A review by albyatross
I Who Have Never Known Men by Jacqueline Harpman

challenging mysterious
  • Plot- or character-driven? Plot
  • Strong character development? No
  • Diverse cast of characters? No
  • Flaws of characters a main focus? No
I read this for the hype, and tbh, I don't think I absorbed any of it before the last 10-15 pages or so. Maybe in the future it'll have a different translator and that'll be better for me, idk. 

The afterward gave it all some context, but for a book that's literally titled "I Who Have Never Known Men" it is WILDLY obsessed with men in parts.

Also probably needs a note that "knowing" = "sex", bc the Narrator DOES know what men are conceptually and interacts with them to a limited degree. So??? 
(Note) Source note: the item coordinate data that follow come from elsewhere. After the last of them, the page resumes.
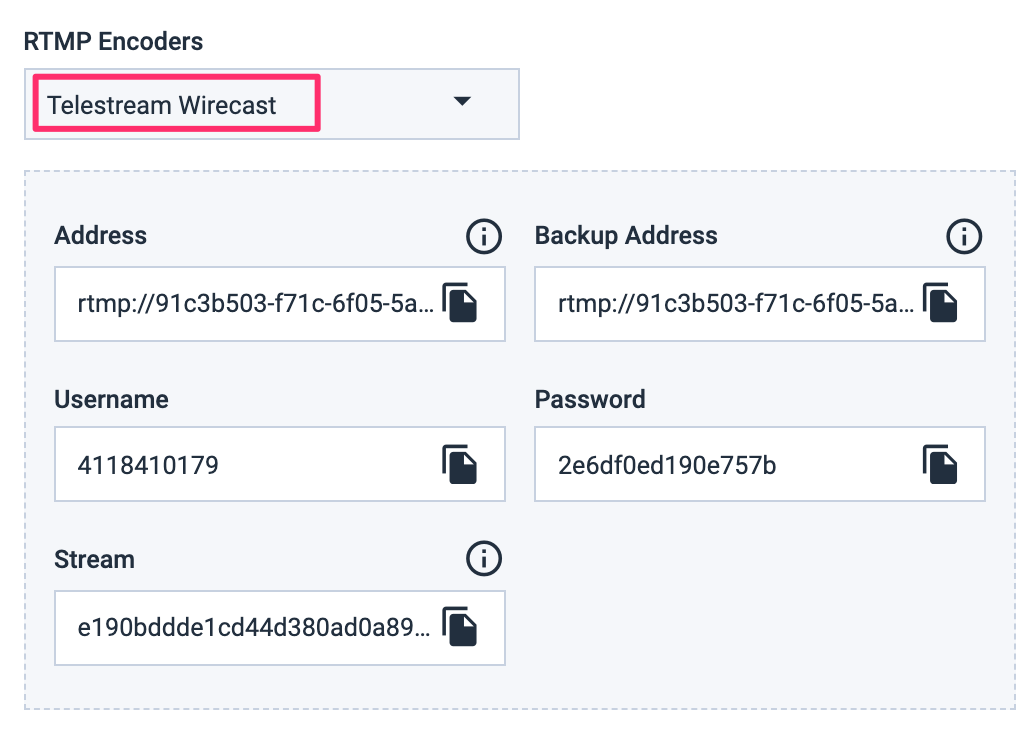
Task: Click the Stream key input field
Action: pos(255,627)
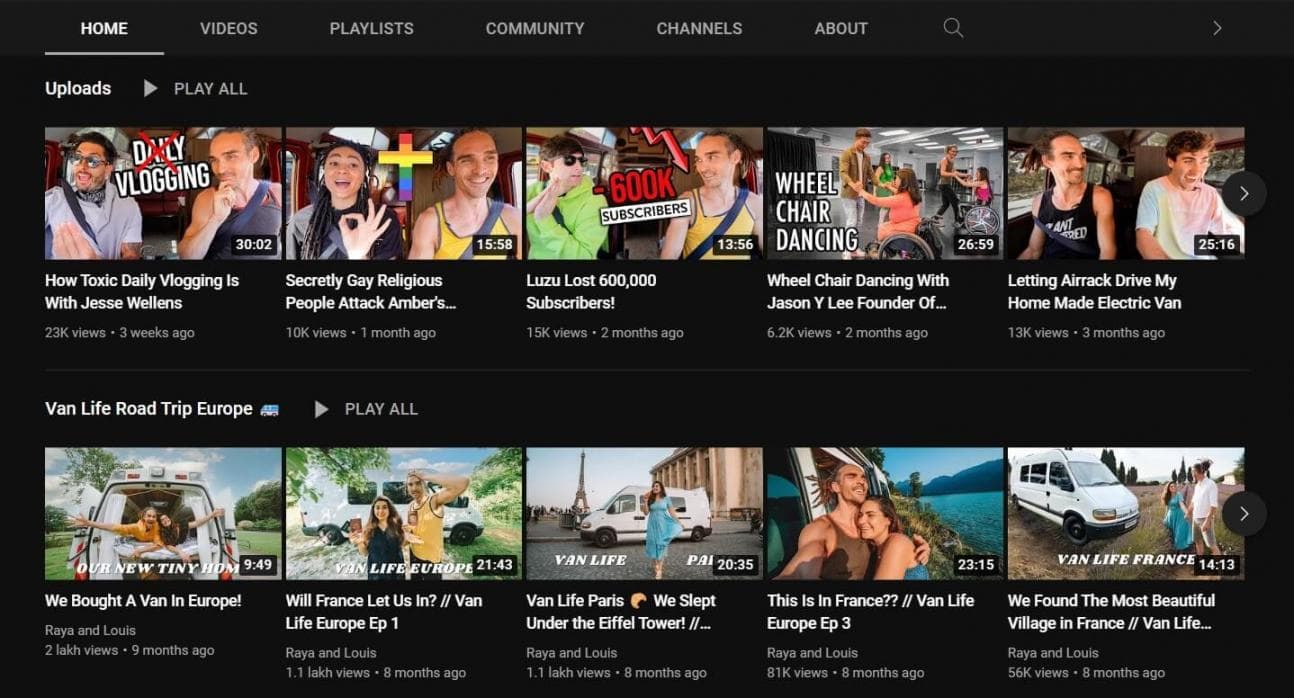Show next videos in Uploads row

point(1243,194)
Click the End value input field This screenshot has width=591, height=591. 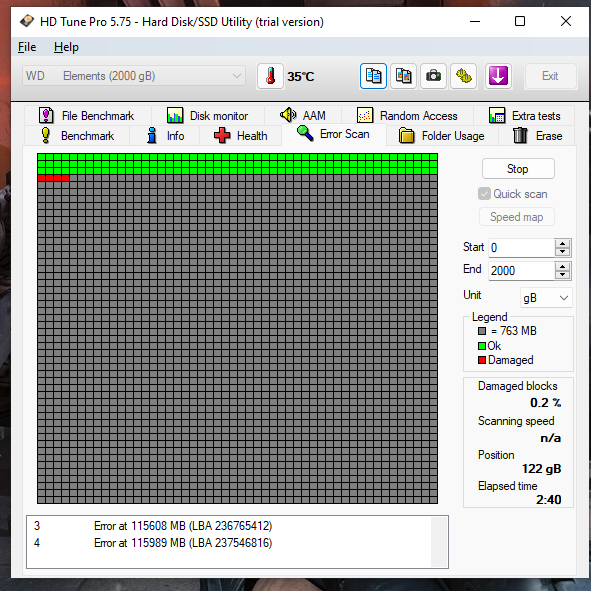click(x=521, y=271)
Like I only figured the "knowing" = "sex" bit out bc A DIFFERENT BOOK I was reading had a definition for "knowing" as a sex-related thing. And I spent that first 30% before that conclusion ANNOYED AS F, bc girl you DO KNOW WHAT A MAN IS, YOU'RE LOOKING AT ONE AND USING HIS SHIFTS AS A TIME MEASUREMENT??? Anyway, yeah.


I do like the cheeky little implied reference to (or at least, what sounds like prior to translation could have been a stand in for) Initiation à la Cosmonautique near the end. I think that says a lot about the work as well as far as explanations and philosophy go.